*** Opening Provided data ***

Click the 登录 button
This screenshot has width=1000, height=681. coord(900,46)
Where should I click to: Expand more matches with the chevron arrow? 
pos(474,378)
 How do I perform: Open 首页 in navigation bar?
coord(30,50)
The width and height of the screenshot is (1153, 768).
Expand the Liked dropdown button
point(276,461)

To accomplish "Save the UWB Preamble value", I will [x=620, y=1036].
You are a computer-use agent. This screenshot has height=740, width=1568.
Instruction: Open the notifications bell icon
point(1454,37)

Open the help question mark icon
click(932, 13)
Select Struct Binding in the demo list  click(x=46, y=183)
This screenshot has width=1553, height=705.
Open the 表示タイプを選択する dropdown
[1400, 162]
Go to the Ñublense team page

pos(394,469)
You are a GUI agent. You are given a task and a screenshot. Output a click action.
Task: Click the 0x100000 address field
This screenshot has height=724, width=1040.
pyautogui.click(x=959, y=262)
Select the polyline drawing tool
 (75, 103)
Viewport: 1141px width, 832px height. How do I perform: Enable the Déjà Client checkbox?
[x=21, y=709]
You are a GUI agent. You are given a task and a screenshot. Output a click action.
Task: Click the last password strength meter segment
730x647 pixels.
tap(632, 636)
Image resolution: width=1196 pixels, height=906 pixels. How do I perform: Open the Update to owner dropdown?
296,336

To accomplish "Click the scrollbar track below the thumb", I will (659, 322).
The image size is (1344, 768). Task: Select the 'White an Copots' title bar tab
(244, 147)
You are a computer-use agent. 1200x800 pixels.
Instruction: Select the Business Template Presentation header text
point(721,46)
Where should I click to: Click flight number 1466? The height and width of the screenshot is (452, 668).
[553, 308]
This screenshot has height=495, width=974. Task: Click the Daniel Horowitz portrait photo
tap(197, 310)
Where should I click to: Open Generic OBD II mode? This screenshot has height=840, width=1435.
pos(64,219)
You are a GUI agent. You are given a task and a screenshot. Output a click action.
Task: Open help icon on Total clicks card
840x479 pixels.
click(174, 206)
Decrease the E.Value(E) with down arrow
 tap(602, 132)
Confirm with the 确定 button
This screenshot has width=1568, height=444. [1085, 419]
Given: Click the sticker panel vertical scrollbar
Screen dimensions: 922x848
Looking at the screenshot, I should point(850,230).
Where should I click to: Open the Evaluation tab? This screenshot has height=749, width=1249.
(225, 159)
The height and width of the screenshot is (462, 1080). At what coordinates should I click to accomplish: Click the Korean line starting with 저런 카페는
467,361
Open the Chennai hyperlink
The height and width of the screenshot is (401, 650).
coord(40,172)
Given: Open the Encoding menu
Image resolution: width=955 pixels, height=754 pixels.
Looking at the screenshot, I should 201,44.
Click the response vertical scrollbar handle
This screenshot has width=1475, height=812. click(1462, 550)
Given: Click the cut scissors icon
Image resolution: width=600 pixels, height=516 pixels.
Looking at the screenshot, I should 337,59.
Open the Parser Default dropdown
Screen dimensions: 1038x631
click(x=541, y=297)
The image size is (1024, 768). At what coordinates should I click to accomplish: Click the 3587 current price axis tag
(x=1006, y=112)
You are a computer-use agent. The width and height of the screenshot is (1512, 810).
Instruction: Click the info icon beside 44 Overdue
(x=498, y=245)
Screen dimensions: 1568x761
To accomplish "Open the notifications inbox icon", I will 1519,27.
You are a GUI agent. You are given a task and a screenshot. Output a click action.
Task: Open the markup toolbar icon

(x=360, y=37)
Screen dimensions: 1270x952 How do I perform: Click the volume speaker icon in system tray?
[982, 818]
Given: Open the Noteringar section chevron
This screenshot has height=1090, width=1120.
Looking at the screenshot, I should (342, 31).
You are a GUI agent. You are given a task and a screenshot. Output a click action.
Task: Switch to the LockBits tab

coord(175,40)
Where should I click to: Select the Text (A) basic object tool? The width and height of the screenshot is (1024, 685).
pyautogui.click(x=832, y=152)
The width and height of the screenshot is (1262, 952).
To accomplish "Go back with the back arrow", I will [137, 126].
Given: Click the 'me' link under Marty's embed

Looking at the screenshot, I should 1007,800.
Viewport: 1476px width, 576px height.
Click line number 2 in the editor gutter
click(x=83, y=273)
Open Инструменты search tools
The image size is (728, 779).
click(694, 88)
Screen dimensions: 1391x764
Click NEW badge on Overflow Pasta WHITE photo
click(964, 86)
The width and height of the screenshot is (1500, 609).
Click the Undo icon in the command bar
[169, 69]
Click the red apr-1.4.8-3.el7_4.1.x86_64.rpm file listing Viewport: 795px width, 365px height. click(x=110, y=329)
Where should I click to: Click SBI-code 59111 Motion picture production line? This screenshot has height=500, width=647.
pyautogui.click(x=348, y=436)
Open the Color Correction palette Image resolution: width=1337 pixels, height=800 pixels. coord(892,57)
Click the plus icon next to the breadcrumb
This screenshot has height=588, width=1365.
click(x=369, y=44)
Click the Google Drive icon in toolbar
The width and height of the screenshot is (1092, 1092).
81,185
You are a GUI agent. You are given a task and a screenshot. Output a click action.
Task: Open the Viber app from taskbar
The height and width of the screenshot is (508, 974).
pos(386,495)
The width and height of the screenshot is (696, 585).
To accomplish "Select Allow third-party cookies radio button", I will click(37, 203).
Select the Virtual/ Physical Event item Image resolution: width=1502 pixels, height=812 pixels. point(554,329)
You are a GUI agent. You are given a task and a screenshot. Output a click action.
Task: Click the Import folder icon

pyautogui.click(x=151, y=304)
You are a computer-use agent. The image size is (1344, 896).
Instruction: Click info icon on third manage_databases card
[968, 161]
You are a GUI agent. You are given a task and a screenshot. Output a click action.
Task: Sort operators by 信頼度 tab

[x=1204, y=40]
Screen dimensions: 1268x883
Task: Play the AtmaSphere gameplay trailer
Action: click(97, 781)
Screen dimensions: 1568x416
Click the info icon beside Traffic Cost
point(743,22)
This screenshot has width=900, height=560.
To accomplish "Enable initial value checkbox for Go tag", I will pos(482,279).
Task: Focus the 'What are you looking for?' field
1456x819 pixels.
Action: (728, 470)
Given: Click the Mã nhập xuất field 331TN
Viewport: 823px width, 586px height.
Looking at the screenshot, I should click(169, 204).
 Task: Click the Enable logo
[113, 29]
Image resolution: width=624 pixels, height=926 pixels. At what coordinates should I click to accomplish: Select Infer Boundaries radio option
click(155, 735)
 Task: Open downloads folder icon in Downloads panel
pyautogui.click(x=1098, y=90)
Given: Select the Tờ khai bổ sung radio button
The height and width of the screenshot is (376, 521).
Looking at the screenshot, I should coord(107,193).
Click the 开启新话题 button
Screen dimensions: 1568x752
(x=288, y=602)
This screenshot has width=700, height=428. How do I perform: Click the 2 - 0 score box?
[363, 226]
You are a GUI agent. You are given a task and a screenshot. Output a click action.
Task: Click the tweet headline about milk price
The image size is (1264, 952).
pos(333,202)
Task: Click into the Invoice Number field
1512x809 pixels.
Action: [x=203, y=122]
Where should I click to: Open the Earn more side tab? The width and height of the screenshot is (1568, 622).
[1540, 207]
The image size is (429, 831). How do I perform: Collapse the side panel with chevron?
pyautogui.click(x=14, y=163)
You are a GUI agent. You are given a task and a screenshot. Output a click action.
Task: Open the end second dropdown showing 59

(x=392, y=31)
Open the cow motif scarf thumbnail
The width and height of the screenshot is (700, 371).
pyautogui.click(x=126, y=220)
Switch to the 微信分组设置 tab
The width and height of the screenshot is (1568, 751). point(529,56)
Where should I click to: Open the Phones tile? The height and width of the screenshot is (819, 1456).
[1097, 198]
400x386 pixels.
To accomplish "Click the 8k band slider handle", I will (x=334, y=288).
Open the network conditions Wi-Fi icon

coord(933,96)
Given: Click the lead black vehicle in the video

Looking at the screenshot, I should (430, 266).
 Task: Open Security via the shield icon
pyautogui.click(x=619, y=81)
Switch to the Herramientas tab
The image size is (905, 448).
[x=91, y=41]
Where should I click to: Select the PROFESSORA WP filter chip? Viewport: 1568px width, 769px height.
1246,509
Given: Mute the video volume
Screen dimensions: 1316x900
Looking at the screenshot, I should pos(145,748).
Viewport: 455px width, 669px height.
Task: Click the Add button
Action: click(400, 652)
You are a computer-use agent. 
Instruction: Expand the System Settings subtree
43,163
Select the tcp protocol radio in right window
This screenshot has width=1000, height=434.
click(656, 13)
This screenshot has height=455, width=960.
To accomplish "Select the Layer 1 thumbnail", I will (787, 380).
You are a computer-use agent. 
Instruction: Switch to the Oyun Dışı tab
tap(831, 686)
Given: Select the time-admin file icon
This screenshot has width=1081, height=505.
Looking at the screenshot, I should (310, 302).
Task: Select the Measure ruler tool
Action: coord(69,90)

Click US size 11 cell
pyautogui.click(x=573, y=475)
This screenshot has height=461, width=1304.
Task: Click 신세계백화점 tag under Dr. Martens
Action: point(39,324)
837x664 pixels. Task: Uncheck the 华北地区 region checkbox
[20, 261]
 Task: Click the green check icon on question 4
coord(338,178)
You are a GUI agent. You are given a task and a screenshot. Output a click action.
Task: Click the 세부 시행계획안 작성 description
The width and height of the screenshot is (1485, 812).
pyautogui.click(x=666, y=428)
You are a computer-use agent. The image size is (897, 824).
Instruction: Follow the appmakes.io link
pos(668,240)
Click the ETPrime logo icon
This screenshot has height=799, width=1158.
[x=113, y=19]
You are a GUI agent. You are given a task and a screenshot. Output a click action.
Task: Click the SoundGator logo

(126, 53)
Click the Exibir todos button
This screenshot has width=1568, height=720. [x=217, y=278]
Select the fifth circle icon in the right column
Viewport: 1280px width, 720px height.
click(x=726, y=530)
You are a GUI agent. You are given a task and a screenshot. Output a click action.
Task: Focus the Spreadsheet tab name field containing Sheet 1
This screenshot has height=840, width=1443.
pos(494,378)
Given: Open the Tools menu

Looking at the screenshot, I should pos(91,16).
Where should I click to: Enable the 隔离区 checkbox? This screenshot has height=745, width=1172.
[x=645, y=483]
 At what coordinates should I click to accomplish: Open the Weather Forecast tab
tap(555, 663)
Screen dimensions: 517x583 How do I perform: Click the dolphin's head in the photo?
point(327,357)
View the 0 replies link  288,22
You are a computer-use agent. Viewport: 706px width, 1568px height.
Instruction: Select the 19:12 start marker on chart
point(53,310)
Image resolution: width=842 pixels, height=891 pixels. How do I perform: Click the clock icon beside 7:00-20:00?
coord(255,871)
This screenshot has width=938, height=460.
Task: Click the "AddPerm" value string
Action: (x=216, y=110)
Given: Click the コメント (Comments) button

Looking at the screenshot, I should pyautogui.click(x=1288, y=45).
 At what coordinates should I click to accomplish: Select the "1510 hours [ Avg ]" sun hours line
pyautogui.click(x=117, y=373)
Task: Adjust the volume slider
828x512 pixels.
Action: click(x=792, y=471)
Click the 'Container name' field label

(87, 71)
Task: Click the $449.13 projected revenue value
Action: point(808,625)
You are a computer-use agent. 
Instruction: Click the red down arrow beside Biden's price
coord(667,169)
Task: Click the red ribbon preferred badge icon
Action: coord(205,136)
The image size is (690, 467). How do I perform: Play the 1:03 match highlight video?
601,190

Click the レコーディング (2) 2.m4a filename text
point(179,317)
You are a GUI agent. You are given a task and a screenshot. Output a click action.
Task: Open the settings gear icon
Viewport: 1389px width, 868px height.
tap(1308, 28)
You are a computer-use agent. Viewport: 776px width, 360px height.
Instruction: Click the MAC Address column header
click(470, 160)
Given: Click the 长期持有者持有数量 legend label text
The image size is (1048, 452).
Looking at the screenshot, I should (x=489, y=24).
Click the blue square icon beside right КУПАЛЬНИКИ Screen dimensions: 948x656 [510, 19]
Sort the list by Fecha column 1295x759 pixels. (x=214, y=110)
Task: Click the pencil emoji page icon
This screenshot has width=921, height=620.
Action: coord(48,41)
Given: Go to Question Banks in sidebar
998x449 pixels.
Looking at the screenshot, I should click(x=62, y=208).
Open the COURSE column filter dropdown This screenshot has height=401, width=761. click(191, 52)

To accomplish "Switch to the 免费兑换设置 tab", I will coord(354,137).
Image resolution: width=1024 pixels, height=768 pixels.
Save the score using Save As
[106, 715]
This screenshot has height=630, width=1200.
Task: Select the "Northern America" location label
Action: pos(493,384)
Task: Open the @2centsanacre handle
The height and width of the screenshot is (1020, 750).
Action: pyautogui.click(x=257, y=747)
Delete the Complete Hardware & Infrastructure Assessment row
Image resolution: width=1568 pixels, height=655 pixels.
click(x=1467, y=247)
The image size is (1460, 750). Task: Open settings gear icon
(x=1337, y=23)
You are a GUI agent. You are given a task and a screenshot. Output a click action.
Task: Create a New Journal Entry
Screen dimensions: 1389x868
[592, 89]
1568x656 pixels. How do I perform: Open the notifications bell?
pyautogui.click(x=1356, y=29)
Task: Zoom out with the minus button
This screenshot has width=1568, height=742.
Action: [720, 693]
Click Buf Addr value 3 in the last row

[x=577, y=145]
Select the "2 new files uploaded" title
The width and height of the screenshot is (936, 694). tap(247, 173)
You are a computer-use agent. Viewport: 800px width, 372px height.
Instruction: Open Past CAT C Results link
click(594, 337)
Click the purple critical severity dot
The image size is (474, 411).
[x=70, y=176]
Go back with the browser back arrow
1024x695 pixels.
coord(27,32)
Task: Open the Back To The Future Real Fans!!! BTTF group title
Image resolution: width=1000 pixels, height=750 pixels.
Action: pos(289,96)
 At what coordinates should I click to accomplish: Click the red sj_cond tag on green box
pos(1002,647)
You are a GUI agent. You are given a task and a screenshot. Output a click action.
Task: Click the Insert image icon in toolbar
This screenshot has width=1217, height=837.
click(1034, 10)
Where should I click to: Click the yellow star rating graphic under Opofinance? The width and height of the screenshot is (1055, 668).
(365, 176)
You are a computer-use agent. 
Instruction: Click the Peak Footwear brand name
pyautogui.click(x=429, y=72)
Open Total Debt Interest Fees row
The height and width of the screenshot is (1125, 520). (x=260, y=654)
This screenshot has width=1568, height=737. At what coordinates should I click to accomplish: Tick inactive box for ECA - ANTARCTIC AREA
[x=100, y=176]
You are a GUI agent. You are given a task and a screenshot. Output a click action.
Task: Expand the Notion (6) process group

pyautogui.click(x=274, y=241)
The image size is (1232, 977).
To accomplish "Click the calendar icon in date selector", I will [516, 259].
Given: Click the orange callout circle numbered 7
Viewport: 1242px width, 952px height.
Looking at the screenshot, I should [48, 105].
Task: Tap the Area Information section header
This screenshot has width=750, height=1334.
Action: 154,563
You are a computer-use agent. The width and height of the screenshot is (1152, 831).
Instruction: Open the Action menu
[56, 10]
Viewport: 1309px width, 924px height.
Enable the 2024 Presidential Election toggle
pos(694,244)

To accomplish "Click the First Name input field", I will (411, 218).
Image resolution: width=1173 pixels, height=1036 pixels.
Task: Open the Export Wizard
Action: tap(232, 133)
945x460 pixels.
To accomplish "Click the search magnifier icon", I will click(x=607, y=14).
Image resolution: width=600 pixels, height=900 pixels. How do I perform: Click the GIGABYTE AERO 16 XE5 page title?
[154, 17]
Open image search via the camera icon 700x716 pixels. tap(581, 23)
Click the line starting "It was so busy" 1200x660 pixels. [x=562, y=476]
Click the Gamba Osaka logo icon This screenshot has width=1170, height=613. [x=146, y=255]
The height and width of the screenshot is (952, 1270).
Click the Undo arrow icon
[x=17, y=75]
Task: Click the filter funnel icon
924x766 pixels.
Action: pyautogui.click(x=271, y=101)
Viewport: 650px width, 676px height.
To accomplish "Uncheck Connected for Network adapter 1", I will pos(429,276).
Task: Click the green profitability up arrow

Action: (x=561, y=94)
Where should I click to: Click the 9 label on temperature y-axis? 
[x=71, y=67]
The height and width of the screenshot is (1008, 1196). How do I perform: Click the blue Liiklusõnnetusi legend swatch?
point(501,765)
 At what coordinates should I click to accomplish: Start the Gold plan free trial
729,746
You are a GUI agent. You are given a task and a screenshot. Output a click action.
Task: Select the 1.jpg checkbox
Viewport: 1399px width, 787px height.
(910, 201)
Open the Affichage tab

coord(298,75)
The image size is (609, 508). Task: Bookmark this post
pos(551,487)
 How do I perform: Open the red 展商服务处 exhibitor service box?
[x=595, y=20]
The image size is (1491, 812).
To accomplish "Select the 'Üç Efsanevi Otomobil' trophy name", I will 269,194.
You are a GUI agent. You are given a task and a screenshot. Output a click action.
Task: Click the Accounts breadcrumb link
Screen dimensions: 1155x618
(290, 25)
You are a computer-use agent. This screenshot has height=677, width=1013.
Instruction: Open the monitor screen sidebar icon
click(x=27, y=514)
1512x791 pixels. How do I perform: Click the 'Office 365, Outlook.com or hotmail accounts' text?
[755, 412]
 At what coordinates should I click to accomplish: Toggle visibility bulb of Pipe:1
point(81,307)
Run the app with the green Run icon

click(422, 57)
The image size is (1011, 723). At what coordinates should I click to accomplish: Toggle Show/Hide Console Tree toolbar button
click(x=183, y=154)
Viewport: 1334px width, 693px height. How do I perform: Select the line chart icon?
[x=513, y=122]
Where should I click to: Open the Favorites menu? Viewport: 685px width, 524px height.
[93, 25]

*** Closing Provided data ***

Task prompt -
Show the lines of the records above that mention "thumbnail".

Exercise result -
Open the cow motif scarf thumbnail
To accomplish "Select the Layer 1 thumbnail", I will (787, 380).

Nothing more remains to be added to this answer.